PASSAGE:

So, I'm really getting into Handel's operas and oratorios (I'm considering them largely as one and the same body of work). When I'm getting into a new composer, I really like to steep myself single-mindedly in their stuff. But the problem with Handel is that there are so many of these bloody things and, unlike the Bach cantatas, it costs a serious amount of time and money to buy and properly get to know any one of them. I have bought and got into several of them already over the past six months, but I keep having a nagging feeling that I'm missing out on the best stuff  ::).

What I'm really looking for are value judgements about the relative merits of Handel's compositions in this field. Which are the major ones to look into, which are less essential? I want to experience the best of Handel's output in this field without shovel-feeding myself dozens of 3-hour works! Most commentary on them makes them out as all being superb. I can believe that, but I still want the best of the best.

I know already: Messiah, Saul, Giulio Cesare, Rinaldo - (loved all of these) - Il Trionfo del Tempo e del Disinganno, Israel in Egypt, and a number of the Italian cantatas (liked these, but not as much as the first four there). I have heard a number of the others in concert (Theodora, Solomon, Samson, &c) but not enough times to fully appreciate them.

RAW DATA:
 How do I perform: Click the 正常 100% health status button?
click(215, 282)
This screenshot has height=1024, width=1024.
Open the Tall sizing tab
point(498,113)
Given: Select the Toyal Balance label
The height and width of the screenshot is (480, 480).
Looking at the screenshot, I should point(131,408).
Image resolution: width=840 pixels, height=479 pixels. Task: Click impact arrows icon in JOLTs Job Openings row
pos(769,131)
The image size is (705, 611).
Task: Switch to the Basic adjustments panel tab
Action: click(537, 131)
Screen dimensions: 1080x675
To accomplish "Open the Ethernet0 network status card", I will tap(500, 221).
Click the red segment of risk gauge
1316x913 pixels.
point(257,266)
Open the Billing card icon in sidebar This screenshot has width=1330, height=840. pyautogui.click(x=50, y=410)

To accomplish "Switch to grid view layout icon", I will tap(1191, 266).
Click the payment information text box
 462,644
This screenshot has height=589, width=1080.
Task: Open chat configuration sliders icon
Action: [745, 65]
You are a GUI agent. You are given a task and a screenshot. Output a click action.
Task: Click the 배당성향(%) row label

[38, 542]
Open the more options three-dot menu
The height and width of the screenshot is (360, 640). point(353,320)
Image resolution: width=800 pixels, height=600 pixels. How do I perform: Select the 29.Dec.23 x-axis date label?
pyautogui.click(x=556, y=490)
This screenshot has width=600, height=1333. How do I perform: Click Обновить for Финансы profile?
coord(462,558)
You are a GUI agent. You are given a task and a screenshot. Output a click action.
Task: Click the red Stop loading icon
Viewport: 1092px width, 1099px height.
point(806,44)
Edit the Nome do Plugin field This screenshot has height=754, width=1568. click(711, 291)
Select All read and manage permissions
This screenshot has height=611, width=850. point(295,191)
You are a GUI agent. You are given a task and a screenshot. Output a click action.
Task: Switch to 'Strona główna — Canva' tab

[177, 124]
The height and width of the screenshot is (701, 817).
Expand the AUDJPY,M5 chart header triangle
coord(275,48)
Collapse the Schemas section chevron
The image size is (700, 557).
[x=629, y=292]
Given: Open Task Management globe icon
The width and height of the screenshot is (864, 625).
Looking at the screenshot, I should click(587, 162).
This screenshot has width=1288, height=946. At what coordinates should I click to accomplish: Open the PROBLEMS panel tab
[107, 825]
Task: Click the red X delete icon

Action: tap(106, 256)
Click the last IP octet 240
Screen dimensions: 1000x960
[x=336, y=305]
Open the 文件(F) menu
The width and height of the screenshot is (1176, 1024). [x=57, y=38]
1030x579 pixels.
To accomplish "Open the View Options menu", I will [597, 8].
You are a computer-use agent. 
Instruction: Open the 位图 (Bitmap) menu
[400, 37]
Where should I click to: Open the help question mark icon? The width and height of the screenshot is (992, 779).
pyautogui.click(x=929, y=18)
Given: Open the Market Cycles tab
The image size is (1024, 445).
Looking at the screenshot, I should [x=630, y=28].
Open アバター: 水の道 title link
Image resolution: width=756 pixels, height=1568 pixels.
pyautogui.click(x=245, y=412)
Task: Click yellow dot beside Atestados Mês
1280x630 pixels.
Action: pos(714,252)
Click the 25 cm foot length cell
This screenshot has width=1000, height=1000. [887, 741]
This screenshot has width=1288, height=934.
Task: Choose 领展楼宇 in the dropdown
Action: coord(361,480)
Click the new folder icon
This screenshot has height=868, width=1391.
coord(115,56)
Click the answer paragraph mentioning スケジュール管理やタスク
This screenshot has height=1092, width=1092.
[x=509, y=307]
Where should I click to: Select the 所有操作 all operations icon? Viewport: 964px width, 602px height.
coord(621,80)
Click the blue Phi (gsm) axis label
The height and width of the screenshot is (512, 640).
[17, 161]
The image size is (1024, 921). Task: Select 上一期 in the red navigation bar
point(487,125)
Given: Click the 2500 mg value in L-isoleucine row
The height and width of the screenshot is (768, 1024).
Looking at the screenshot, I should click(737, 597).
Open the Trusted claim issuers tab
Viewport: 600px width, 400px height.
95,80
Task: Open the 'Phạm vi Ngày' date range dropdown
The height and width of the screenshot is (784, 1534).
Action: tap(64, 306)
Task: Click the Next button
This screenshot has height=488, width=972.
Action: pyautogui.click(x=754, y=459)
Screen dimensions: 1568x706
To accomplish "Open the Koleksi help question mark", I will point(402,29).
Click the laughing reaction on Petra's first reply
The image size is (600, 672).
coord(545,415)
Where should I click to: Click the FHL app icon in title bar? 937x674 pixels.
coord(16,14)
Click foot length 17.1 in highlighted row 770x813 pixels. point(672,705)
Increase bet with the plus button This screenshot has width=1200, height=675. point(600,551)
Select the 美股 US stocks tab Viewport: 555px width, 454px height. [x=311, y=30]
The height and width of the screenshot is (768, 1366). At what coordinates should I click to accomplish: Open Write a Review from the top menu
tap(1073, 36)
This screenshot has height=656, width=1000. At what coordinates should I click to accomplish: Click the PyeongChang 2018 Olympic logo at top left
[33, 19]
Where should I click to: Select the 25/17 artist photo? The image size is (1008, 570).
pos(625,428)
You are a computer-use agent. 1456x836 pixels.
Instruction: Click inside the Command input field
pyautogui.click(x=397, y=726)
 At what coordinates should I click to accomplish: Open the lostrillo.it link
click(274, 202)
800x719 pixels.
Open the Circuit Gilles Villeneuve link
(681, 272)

PROBLEM TO WORK ON: Please carry on the post about Handel's operas and oratorios from its final sentence. You can set the material aside; it plays no part here.

EXERCISE RESPONSE:
I think my next investigations shall be Theodora and Orlando. The latter is being staged here in Dublin later in the year, should be great fun. The former seems to be "the One" for Handel nuts...

From investigations elsewhere, it seems Agrippina, Serse, Hercules, Rodelinda, Ariodante, Alcina, Belshazzar and Judas Maccabeus are prime Handel. But people often speak of all of them in glowing terms. And there's this post from Mr. Rinkel:

Quote
I'm not a major Handelian; I'm content to own a representative sampling from the operas and oratorios, perhaps a dozen of each. Of the operas, my absolute favorite is Orlando (and that in an unfortunately cut, unfortunately LP-only version with Sofia Steffan conducted by Stephen Simon); other great ones are Giulio Cesare, Ariodante, Alcina, and Rodelinda. Saul, Hercules, Israel in Egypt, Jephtha, and Theodora are among the greatest of the oratorios, but I find them all somewhat uneven. And yet just when Handel seems to be note-spinning on automatic pilot, you encounter a staggering chorus like "Jealousy" from Hercules or "The People Shall Hear" from Israel in Egypt, and it all becomes worth it.

More thoughts along these lines would be appreciated.

« Last Edit: July 10, 2007, 01:31:56 PM by Tancata »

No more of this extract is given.